El recurso a la opacidad
¿No más indultos?
Lo más decente, justo y democrático sería que se derogara la medida de gracia para siempre jamás
Joan Ridao
Profesor de Derecho Constitucional de la Universitat de Barcelona y letrado mayor del Parlament. Exsecretario general de ERC
JOAN RIDAO
El rechazo social que provocan los delitos de corrupción política es uno de los elementos que acaba de valorar el Tribunal Supremo para informar desfavorablemente a la solicitud de indulto del expresidente de Baleares Jaume Matas, condenado a nueve meses de cárcel por tráfico de influencias. El alto tribunal, coincidiendo con el criterio de la fiscalía, considera que en la petición no concurren las causas de equidad y justicia que exige la ley y que la concesión de privilegios a condenados por corrupción provoca censura social. Este criterio coincide con el reciente anuncio del ministro de Justicia, Alberto Ruiz-Gallardón, que hace unos días aseveró que el Gobierno no va a indultar más condenados por este tipo de delitos.
EL CASO DE Matas, en «el corredor del indulto» desde hace algún tiempo, puede comportar un signo de leve inflexión. No en vano, todos los gobiernos españoles, de cualquier signo político, han indultado. La nómina incluye banqueros, políticos, altos funcionarios y hasta policías torturadores, que han logrado extinguir su responsabilidad penal. Esto es, que aun siendo culpables, a diferencia de un amnistiado, obtienen la remisión de todas sus penas no cumplidas, la reducción de años de reclusión o la conmutación de una multa para poder eludir la cárcel. La ley que regula la concesión de indultos se remonta al 18 de junio de 1870. Algunos años antes, las liberales Cortes de Cádiz debatieron la vigencia de un derecho de gracia que le fue otorgado al monarca en el antiguo régimen. Pese a ello, se le volvió a permitir al rey mantener esa prerrogativa, sin control alguno, por considerarse que aún era necesario moderar un derecho penal que, en la época, se resentía «de la barbarie gótica», a decir del diputado doceañista Vicente Tomás Traver. Dos siglos más tarde, el indulto está del Gobierno y su fundamento decimonónico no ha variado: el que indulta lo hace a quien quiere, cuando quiere y como quiere.
Además, nadie sabe a ciencia cierta cuántos indultos se conceden ni el motivo que los ampara. La información es pública, está en el BOE, puede objetarse. Pero obtenerla es una auténtica odisea.
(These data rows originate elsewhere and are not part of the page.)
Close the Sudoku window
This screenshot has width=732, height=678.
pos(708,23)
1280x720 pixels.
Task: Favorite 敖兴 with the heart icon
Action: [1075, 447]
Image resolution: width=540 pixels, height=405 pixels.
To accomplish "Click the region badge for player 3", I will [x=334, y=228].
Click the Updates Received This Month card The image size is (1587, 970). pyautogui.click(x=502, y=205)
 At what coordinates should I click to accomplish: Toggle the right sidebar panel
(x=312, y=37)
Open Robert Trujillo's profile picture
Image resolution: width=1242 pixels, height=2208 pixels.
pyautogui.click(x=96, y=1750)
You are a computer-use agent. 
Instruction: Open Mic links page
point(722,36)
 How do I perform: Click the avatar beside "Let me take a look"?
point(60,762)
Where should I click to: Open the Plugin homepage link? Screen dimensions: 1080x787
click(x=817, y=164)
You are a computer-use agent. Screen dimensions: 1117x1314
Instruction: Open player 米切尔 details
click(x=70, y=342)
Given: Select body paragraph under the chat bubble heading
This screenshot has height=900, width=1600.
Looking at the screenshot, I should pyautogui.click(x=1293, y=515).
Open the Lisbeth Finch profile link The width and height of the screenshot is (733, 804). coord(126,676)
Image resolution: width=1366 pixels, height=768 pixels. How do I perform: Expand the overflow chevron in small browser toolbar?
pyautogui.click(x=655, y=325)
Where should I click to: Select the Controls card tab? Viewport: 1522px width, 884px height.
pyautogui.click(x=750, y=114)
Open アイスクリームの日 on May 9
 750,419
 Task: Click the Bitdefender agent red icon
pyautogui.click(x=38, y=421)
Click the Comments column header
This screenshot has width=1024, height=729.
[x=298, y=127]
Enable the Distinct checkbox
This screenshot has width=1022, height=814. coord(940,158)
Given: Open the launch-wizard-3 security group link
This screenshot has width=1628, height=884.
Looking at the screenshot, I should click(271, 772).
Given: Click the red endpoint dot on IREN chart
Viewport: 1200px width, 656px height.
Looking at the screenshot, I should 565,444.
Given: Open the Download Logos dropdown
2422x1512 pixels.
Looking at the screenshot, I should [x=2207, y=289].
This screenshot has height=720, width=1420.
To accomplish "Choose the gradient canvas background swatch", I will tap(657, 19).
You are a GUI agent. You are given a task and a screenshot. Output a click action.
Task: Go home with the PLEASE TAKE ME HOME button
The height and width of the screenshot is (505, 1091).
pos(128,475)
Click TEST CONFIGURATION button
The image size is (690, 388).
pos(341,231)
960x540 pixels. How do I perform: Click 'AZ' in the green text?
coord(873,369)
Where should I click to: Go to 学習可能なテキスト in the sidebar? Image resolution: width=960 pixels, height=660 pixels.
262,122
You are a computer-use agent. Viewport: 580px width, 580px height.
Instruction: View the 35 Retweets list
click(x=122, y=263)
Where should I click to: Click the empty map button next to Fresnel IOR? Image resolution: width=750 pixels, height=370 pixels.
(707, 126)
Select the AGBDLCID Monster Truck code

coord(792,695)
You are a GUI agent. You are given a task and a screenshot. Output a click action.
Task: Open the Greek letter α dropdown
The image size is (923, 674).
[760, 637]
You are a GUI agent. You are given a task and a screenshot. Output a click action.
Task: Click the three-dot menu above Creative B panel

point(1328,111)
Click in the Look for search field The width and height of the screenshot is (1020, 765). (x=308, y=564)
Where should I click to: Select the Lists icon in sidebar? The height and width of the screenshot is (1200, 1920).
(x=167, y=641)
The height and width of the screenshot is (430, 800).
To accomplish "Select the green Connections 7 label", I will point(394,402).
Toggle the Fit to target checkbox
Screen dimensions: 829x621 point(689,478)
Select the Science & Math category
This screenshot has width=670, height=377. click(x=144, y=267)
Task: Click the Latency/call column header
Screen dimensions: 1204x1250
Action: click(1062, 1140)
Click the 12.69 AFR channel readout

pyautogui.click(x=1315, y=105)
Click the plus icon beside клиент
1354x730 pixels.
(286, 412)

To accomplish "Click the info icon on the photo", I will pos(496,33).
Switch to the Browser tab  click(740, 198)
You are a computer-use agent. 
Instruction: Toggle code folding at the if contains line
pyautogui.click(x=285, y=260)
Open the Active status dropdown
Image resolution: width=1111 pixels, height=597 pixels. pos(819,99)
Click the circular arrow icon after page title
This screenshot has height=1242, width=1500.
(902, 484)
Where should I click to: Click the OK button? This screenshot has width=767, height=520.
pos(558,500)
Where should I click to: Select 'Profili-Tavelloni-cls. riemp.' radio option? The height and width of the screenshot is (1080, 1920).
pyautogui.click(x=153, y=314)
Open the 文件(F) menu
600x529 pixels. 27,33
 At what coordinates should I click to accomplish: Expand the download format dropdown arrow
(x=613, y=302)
Por ello, la Fundación Ciudadana Civio ha llegado a crear una web (El indultómetro), que constituye una información más que relevante y permite rastrear todos los indultos concedidos desde 1996. Así, gracias a sus pesquisas sabemos que en las cinco legislaturas que van desde 1996 hasta el 2013, los gobiernos españoles han concedido hasta 10.158 indultos: 3.580 de los cuales por delitos contra el patrimonio y el orden socioeconómico, y 249 por delitos contra la hacienda pública o por casos de malversación de caudales públicos o prevaricación. Solo en el 2012 se concedieron 534 indultos, frente a los 301 del año anterior, cifra que palidece ante los 1.443 indultos que Ángel Acebes, a la sazón ministro de Justicia, otorgó de golpe en diciembre del 2000 bajo el pretexto de una petición del Papa y por la coincidencia con el fin del milenio y el 22º aniversario de la Constitución. En contraste, Barack Obama ha otorgado una veintena de indultos desde que fue elegido presidente de EEUU en el 2008. Para más inri, la precitada ley de 1870 fue reformada en 1988, por el Gobierno socialista de Felipe González, para eliminar el llamado «decreto motivado» que acompañaba la promulgación del indulto por real decreto. No cabe mayor opacidad. Además de que es dudosamente constitucional, porque la Carta Magna proscribe en el artículo nueve la arbitrariedad de los poderes públicos. Y porque atenta contra principios, también constitucionales, como el de igualdad o el de seguridad jurídica.
pero LOS inconvenientes no acaban ahí. El verdadero dilema surge cuando la decisión del Ministerio de Justicia y luego del Consejo de Ministros colisiona con el criterio de jueces y tribunales sentenciadores, que a menudo desaconsejan su concesión. En todo caso, se produce una clara intromisión del poder ejecutivo en el judicial, anulando la división de poderes, sin la que no puede hablarse de una verdadera democracia. Quizá por ello, hace algún tiempo, un grupo de jueces suscribieron un manifiesto tildando el indulto a unos mossos de indigno e impropio de un Estado de derecho. Por todo ello, en el mejor de los casos, el indulto debería reservarse a supuestos muy tasados y ejercitarse en base a criterios de equidad y proporcionalidad, además de estar sometido al control de la jurisdicción ordinaria con objeto de evitar su uso abusivo. Y en ningún caso aplicarse a supuestos de tortura, terrorismo, delitos económicos, electorales o, como propone ahora el ministro del ramo, a los delitos de corrupción. Ello no obstante, lo más decente, lo más justo y democrático sería derogarlo por siempre jamás.